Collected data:
------------------------------

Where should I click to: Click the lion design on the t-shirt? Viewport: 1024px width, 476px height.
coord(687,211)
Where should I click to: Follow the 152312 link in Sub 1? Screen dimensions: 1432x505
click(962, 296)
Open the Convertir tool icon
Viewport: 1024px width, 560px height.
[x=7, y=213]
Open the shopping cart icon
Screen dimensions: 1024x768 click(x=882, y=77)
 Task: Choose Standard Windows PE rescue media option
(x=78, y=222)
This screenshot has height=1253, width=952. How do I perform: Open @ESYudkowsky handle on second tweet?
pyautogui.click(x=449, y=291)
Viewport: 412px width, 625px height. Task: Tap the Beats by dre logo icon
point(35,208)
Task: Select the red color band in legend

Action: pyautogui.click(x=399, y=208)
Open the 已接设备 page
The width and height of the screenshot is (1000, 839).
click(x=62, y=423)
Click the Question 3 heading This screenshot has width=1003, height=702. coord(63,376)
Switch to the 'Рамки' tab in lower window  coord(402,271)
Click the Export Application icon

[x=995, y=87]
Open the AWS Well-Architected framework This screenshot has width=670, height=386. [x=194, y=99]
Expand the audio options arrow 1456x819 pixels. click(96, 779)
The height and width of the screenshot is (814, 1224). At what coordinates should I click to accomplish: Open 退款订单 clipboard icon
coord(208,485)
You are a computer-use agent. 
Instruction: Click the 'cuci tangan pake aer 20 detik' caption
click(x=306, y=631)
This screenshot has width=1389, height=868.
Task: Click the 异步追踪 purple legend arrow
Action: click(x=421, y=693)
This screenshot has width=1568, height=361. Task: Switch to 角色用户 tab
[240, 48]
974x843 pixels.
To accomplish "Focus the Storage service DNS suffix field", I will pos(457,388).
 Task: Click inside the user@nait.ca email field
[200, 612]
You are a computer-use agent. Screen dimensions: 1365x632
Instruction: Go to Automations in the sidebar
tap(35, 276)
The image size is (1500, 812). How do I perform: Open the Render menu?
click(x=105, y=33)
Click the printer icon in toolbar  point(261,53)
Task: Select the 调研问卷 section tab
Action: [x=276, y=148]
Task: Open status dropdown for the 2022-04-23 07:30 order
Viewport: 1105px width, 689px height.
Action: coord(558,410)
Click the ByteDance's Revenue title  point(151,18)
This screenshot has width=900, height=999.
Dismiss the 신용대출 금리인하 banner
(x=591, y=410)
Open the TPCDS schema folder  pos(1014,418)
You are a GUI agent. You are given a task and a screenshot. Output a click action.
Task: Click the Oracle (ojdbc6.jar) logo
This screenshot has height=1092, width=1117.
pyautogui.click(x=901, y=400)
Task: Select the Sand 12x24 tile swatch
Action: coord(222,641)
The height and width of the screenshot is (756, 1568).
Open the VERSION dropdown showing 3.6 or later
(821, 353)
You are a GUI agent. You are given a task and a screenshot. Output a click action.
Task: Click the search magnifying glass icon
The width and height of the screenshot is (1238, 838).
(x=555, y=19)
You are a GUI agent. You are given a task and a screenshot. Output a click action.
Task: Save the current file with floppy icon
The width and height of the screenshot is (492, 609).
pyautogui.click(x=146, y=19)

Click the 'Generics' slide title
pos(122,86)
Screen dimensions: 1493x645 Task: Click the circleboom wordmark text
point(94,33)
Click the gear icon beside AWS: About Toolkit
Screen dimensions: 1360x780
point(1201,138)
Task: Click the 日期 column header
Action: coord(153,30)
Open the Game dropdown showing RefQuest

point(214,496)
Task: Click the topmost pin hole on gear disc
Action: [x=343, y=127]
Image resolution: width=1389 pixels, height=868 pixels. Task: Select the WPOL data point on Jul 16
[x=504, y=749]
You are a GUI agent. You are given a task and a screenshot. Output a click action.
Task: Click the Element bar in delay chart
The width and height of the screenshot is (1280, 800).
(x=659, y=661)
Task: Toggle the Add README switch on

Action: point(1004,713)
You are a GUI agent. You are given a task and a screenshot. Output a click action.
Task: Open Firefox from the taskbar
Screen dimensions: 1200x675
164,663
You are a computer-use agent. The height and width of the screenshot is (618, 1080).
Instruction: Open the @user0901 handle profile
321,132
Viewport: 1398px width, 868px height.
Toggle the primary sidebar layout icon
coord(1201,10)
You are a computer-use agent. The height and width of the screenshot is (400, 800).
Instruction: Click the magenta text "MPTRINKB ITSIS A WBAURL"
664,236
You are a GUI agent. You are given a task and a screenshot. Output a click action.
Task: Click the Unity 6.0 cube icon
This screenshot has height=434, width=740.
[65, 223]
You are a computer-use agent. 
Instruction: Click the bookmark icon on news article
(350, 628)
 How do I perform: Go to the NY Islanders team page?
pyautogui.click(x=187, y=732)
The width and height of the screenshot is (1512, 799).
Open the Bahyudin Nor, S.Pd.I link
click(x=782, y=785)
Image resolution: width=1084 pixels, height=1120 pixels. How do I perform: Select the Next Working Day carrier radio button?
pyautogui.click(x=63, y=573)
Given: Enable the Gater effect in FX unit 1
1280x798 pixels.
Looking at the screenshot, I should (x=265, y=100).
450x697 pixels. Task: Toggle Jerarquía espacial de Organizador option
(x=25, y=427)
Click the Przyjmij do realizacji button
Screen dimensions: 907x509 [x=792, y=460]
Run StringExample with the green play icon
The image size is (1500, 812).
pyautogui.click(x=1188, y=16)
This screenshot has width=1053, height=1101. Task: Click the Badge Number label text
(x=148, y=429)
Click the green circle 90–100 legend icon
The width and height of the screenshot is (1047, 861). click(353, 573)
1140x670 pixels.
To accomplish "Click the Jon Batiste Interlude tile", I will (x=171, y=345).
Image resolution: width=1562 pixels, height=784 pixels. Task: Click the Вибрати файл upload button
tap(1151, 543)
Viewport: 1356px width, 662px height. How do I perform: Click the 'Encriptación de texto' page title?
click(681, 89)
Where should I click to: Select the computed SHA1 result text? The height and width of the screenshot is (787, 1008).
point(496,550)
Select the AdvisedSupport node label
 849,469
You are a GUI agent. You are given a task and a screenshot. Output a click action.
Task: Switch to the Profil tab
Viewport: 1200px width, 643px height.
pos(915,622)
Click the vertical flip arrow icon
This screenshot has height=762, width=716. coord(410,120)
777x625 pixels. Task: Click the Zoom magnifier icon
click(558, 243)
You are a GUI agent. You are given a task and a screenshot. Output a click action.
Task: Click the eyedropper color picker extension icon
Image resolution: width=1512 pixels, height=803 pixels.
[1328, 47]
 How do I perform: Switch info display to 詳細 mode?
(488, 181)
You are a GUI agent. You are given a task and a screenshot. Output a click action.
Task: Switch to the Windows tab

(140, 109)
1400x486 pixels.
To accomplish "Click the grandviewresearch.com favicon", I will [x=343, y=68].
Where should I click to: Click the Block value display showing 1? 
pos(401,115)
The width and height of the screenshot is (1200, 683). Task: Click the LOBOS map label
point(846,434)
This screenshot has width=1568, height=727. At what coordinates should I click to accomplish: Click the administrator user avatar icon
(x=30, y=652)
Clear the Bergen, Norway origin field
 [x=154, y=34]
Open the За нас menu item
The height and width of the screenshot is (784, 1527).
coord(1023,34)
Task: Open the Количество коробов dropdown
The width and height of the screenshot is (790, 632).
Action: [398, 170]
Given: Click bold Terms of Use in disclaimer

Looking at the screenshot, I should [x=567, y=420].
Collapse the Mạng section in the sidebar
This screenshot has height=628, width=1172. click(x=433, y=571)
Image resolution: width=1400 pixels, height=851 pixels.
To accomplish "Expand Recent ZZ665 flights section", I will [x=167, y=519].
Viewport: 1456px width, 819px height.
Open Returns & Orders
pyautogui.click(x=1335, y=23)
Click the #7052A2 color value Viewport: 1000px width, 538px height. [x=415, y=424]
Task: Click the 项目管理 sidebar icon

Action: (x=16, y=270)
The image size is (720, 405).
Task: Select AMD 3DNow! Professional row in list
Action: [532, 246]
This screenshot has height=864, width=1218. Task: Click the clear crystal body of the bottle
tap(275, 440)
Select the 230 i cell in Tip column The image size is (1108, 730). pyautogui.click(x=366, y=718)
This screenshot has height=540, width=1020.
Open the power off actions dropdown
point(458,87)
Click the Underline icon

------------------------------

Required work: From the entries, copy out each line containing the word "computer".

Solution:
You are a computer-use agent. 
You are a computer-use agent. Screen dimensions: 1365x632
You are a computer-use agent. The height and width of the screenshot is (618, 1080).
You are a computer-use agent. The height and width of the screenshot is (400, 800).
You are a computer-use agent. 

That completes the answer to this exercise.